Late last year, in one of his last acts as the Governor of California, Gerry Brown commuted Mr. Wood's sentence after 21 years.

A few months ago, with roles reversed, Earlonne told his story to Fresh Air's Terry Gross.

Here's a small chunk, but the entire thing is well worth the listen:

GROSS: So something I found really interesting is that the group that is multicultural and not segregated by race or ethnicity is the group that's into, like - the nerds, the group that are into, like, sci-fi fantasy and stuff like that. And, like...

{snip}

E WOODS: Hey - so I always go over to the L - I call them L7s. But I always go over to the fantasy game guys, and I'll just sit there for a minute and try to see if I even come close to understanding what's going on on that table.

POOR: It is a different world over there.

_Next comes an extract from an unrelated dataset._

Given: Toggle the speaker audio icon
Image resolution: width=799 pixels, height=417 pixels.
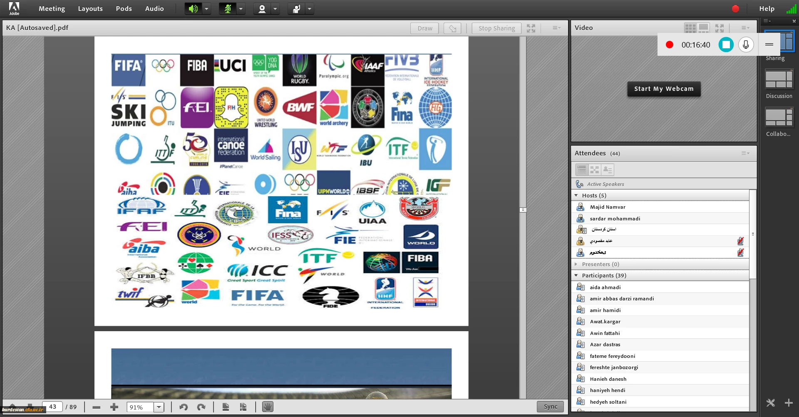Looking at the screenshot, I should [x=193, y=9].
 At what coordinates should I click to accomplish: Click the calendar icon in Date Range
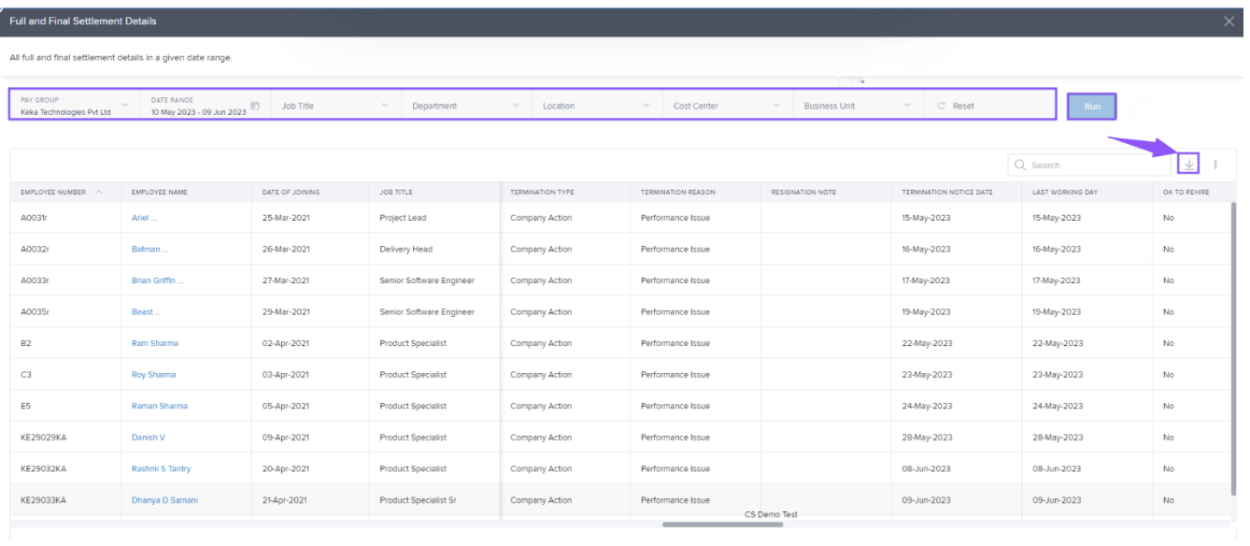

E WOODS: It is - they see something that I can't see. I don't think I have the vision to see it.

GROSS: So their...

E WOODS: I love it.

GROSS: Their brothers are the people who live in a similar world of fantasy as opposed to defining their brothers as being, you know, a skin color or ethnicity.

E WOODS: Right, right. And it's just about - you know, they accept anybody, you know? It's like - I think they're not under the constraints or the pressures to not accept people.

GROSS: Earlonne, how did you learn how to keep your calm and live in the kind of confined situation you were in during the more than two decades that you were incarcerated? You have to be able...

E WOODS: Well...

GROSS: ...To stay sane in a situation like that. And you also spent time in solitary, where it's very hard to stay sane.

E WOODS: Right. I'll say I've - on the second term - so the first term is where I did all the solitary stuff. But on the second term after - once you receive a life sentence, there's no guarantee that you'll ever be released from prison. So I think what kept me sane is that I had the philosophy where, I am going to live to the best of my ability every day that I have left on this Earth no matter where I'm at.

So it be at prison, I'm going to enjoy my day every day because at the end of the day, this is all I got, you know? I don't know what tomorrow brings, but I know what's happening today and right now. So I'm going to enjoy. And I think that's a shared philosophy with everybody that's in prison - is that you have to just deal with what's going on today, you know, and just not let the pressures of prison just get to your core and crush you.



Don't know about you, but I'm not sure I could have gotten to the same place under similar circumstances.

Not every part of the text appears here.